## Start Supplied text

20 In Mantel v Anstee and Anor [2001] NSWLEC 202, unreported Bignold J expressed a view that disentitling conduct refers to conduct in the litigation.

21 It is axiomatic that a successful party is entitled to its costs in the absence of any disentitling conduct.

22 The council submits that none of the allegations made by the respondent would relevantly fall within the five categories outlined by McHugh J above, or within the wider concept of “misconduct” relating to litigation. Moreover, Mr Parry asserts that the respondent invited the litigation by failing to comply with the original orders made by Assessor Bly. Her own actions or repeated failures to act have been the sole cause of the protracted proceedings.

23 The council further submits that whether the respondent has the means to pay an order for costs is not a relevant consideration in the exercise of discretion as to costs (see Scott v Gosford City Council [2001] NSWLEC 282, unreported).


      Respondent’s submissions

24 Although the submissions made by Ms O’Hara are generally filed out of time, in the interests of justice the Court has nevertheless, in fairness to her, read the comprehensive and detailed written materials she has presented. The council’s solicitors have been informed from time to time that the material is available to them if required. If there is any matter raised by Ms O’Hara, which the Court considers to be one that raises an issue that should be addressed by the applicant, the council will be given a specific opportunity to respond.

25 The submissions can be generally summarised as being directed at what Ms O’Hara considers to be the disentitling, unreasonable and inappropriate conduct of the council, firstly, in the time leading up to when Assessor Bly delivered judgment on 30 September 1997 and, secondly, the time between that date and when the class four proceedings were commenced and subsequently.

## End Supplied text
## Start Given data

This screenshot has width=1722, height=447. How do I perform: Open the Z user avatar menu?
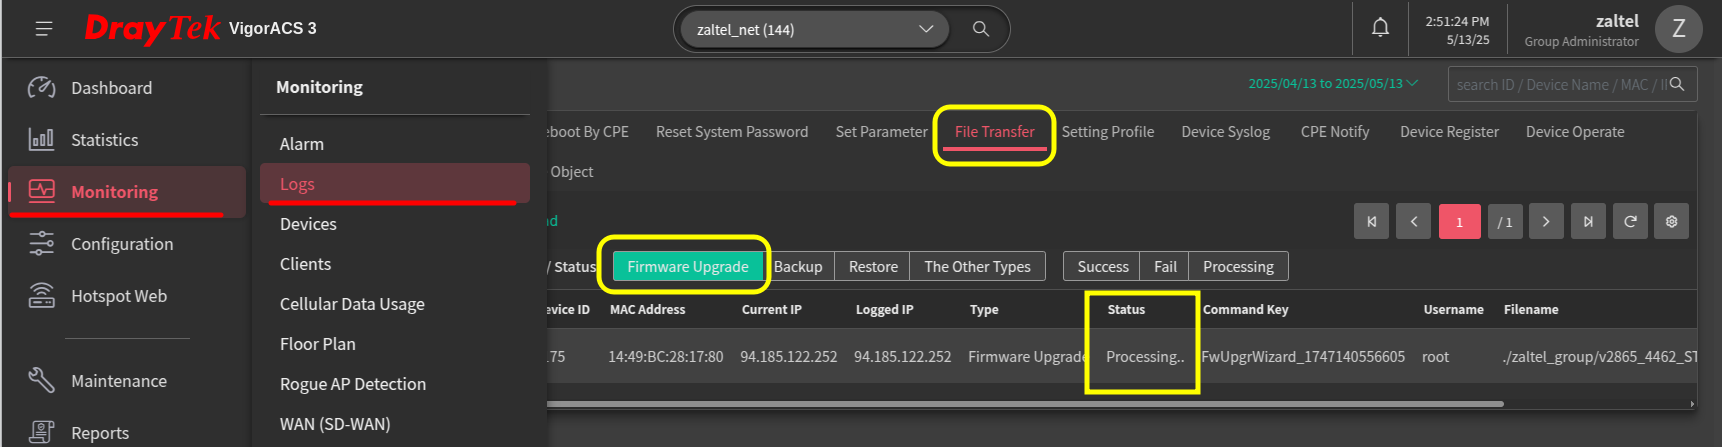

## End Given data

> Tasks:
#1 Quote the stretch of the costs judgment from "23 The council" through "NSWLEC 282, unreported).", word for word.
#2 Write the next part of the costs judgment, beginning right after its final paragraph on the council's conduct before and after Assessor Bly's judgment.

> The answers:
#1
23 The council further submits that whether the respondent has the means to pay an order for costs is not a relevant consideration in the exercise of discretion as to costs (see Scott v Gosford City Council [2001] NSWLEC 282, unreported).

#2
26 Ms O’Hara contends that the council has not been wholly successful in a broad sense. She bases this contention on a number of matters which she says is disentitling conduct on the part of the council. Her complaints range from an allegation that the council consistently misled the Court that there was a safety issue in relation to the work required on her house, through inconsistency in its approach to the matters in dispute, to a failure to respect its obligations as a service organisation.

27 The Court does not question that these proceedings have had a significant adverse effect on Ms O’Hara in relation to her health and her employment, as well as general amenity in connection with the dwelling. Although the council consistently opposed applications for adjournments, deferment of obligations or other indulgences from time to time, the Court nevertheless accommodated Ms O’Hara in a number of respects in allowing her further time to present her case as fully as she believed she was entitled to do. It cannot be said, however, that the approach taken by the council was high or heavy handed as on each occasion the Court made an adjudication which either recognised that Ms O’Hara needed more time notwithstanding the legitimate objections by the council or that it was prudent to allow her the opportunity to overcome her difficulties in presenting the case so that the Court could be fully informed in respect of her concerns.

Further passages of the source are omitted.